The economist reports an apparent "compromise" on the issue of forcing insurers to cover contraceptives but neglects to actually mention the economics of the issue. To wit:
1. Health insurance and, indeed, many health expenditures in general are, for historical reasons, tax favored in the US. Put differently, the tax system distorts prices in favor of health care and away from other goods. This results in over-consumption of health care and a loss in welfare to society as a whole. A welfare-increasing policy would seek to reduce the number of price distortions, rather than increasing it.
2. More broadly, it makes little sense for "insurance" to cover small, predictable expenditures. No one does this with their car insurance. The reason they do it with health insurance is because of the tax favoring mentioned above, which overcomes the lost output due to the administrative overhead associated with the insurance system. We should be trying to move away from this equilibrium, not swimming further out into the seething ocean of bad policy design.

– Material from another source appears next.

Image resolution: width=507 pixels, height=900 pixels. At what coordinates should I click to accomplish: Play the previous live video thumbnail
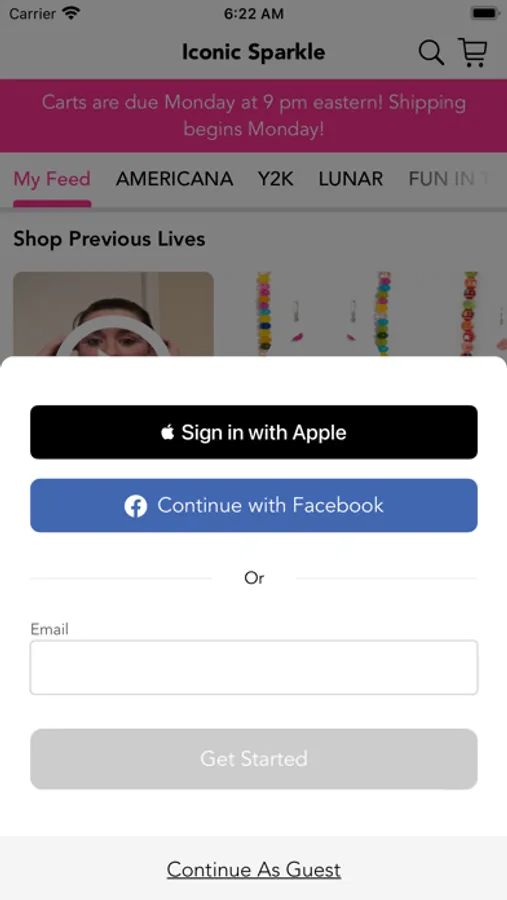click(113, 314)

There is no reason to even wheel in moral concerns here. All you need is economics.
A different angle on the issue from Greg Mankiw.
My impression (based on hearsay rather than actual facts) is that health insurance companies favor providing coverage for contraceptives because doing so reduces expected costs; pregnancies are covered events, and even cutting down on the probability of a pregnancy by a small amount would generate large savings since they are so costly.
ReplyDeleteActually, doesn't it seem much more likely that higher contraceptive use will lead to more unplanned pregnancies, because of moral hazard?